RECORD SET
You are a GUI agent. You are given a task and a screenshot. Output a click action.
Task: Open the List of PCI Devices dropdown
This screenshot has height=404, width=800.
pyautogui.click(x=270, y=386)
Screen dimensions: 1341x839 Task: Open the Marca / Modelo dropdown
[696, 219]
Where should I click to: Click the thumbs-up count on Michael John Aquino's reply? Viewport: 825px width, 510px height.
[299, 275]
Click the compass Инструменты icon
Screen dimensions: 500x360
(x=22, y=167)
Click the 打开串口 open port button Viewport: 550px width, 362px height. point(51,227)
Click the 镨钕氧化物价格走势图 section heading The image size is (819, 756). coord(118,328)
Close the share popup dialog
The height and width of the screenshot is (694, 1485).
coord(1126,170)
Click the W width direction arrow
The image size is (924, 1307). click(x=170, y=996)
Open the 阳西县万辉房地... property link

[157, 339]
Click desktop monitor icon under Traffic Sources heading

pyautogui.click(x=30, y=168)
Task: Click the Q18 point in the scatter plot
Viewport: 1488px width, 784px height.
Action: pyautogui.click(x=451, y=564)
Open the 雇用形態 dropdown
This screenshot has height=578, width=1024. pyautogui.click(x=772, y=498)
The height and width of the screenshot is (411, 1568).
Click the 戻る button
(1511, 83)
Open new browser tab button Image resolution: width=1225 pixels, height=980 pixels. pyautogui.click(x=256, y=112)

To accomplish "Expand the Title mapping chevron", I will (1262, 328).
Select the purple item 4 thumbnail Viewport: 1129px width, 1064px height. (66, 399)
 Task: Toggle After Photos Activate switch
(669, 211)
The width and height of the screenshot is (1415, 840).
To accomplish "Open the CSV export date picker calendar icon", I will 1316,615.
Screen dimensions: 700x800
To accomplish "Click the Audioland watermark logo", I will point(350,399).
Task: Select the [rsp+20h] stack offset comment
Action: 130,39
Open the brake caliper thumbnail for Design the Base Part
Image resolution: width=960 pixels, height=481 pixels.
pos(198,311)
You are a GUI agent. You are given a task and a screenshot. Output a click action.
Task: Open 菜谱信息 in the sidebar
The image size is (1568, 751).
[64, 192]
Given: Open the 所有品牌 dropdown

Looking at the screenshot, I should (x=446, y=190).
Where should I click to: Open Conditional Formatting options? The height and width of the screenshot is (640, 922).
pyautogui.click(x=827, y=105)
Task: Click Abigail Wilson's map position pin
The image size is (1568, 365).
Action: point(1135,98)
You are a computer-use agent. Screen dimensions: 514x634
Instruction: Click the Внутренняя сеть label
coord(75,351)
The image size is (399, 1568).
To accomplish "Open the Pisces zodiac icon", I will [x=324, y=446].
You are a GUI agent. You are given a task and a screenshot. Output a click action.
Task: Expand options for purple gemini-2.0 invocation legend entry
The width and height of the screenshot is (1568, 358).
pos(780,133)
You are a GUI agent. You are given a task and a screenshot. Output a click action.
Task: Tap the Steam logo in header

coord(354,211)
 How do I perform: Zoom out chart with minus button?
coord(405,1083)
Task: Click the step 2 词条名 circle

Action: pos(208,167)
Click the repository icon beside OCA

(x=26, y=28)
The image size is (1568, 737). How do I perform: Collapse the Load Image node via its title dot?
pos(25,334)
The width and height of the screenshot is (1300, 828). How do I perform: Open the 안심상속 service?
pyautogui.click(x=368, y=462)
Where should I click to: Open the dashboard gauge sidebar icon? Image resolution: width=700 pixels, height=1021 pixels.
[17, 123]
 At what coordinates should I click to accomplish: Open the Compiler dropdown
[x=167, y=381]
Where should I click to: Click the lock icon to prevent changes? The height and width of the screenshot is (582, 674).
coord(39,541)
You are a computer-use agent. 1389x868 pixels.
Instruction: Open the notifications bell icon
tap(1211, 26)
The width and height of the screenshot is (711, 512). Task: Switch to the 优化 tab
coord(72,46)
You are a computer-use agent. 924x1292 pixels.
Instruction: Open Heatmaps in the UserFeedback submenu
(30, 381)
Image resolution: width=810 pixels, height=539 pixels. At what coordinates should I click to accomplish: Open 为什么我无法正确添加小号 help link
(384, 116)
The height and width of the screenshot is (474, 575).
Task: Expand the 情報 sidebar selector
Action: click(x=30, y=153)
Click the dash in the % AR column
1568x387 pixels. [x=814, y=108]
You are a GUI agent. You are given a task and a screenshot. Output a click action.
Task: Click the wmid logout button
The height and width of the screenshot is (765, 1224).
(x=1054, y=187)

TASK STATEMENT
Give the listing above again in full, exactly as written.

OUTPUT FOR THIS EXERCISE
You are a GUI agent. You are given a task and a screenshot. Output a click action.
Task: Open the List of PCI Devices dropdown
This screenshot has height=404, width=800.
pyautogui.click(x=270, y=386)
Screen dimensions: 1341x839 Task: Open the Marca / Modelo dropdown
[696, 219]
Where should I click to: Click the thumbs-up count on Michael John Aquino's reply? Viewport: 825px width, 510px height.
[299, 275]
Click the compass Инструменты icon
Screen dimensions: 500x360
(x=22, y=167)
Click the 打开串口 open port button Viewport: 550px width, 362px height. point(51,227)
Click the 镨钕氧化物价格走势图 section heading The image size is (819, 756). coord(118,328)
Close the share popup dialog
The height and width of the screenshot is (694, 1485).
coord(1126,170)
Click the W width direction arrow
The image size is (924, 1307). click(x=170, y=996)
Open the 阳西县万辉房地... property link

[157, 339]
Click desktop monitor icon under Traffic Sources heading

pyautogui.click(x=30, y=168)
Task: Click the Q18 point in the scatter plot
Viewport: 1488px width, 784px height.
Action: pyautogui.click(x=451, y=564)
Open the 雇用形態 dropdown
This screenshot has height=578, width=1024. pyautogui.click(x=772, y=498)
The height and width of the screenshot is (411, 1568).
Click the 戻る button
(1511, 83)
Open new browser tab button Image resolution: width=1225 pixels, height=980 pixels. pyautogui.click(x=256, y=112)

To accomplish "Expand the Title mapping chevron", I will (1262, 328).
Select the purple item 4 thumbnail Viewport: 1129px width, 1064px height. (66, 399)
 Task: Toggle After Photos Activate switch
(669, 211)
The width and height of the screenshot is (1415, 840).
To accomplish "Open the CSV export date picker calendar icon", I will 1316,615.
Screen dimensions: 700x800
To accomplish "Click the Audioland watermark logo", I will point(350,399).
Task: Select the [rsp+20h] stack offset comment
Action: 130,39
Open the brake caliper thumbnail for Design the Base Part
Image resolution: width=960 pixels, height=481 pixels.
pos(198,311)
You are a GUI agent. You are given a task and a screenshot. Output a click action.
Task: Open 菜谱信息 in the sidebar
The image size is (1568, 751).
[64, 192]
Given: Open the 所有品牌 dropdown

Looking at the screenshot, I should (x=446, y=190).
Where should I click to: Open Conditional Formatting options? The height and width of the screenshot is (640, 922).
pyautogui.click(x=827, y=105)
Task: Click Abigail Wilson's map position pin
The image size is (1568, 365).
Action: point(1135,98)
You are a computer-use agent. Screen dimensions: 514x634
Instruction: Click the Внутренняя сеть label
coord(75,351)
The image size is (399, 1568).
To accomplish "Open the Pisces zodiac icon", I will [x=324, y=446].
You are a GUI agent. You are given a task and a screenshot. Output a click action.
Task: Expand options for purple gemini-2.0 invocation legend entry
The width and height of the screenshot is (1568, 358).
pos(780,133)
You are a GUI agent. You are given a task and a screenshot. Output a click action.
Task: Tap the Steam logo in header

coord(354,211)
 How do I perform: Zoom out chart with minus button?
coord(405,1083)
Task: Click the step 2 词条名 circle

Action: pos(208,167)
Click the repository icon beside OCA

(x=26, y=28)
The image size is (1568, 737). How do I perform: Collapse the Load Image node via its title dot?
pos(25,334)
The width and height of the screenshot is (1300, 828). How do I perform: Open the 안심상속 service?
pyautogui.click(x=368, y=462)
Where should I click to: Open the dashboard gauge sidebar icon? Image resolution: width=700 pixels, height=1021 pixels.
[17, 123]
 At what coordinates should I click to accomplish: Open the Compiler dropdown
[x=167, y=381]
Where should I click to: Click the lock icon to prevent changes? The height and width of the screenshot is (582, 674).
coord(39,541)
You are a computer-use agent. 1389x868 pixels.
Instruction: Open the notifications bell icon
tap(1211, 26)
The width and height of the screenshot is (711, 512). Task: Switch to the 优化 tab
coord(72,46)
You are a computer-use agent. 924x1292 pixels.
Instruction: Open Heatmaps in the UserFeedback submenu
(30, 381)
Image resolution: width=810 pixels, height=539 pixels. At what coordinates should I click to accomplish: Open 为什么我无法正确添加小号 help link
(384, 116)
The height and width of the screenshot is (474, 575).
Task: Expand the 情報 sidebar selector
Action: click(x=30, y=153)
Click the dash in the % AR column
1568x387 pixels. [x=814, y=108]
You are a GUI agent. You are given a task and a screenshot. Output a click action.
Task: Click the wmid logout button
The height and width of the screenshot is (765, 1224).
(x=1054, y=187)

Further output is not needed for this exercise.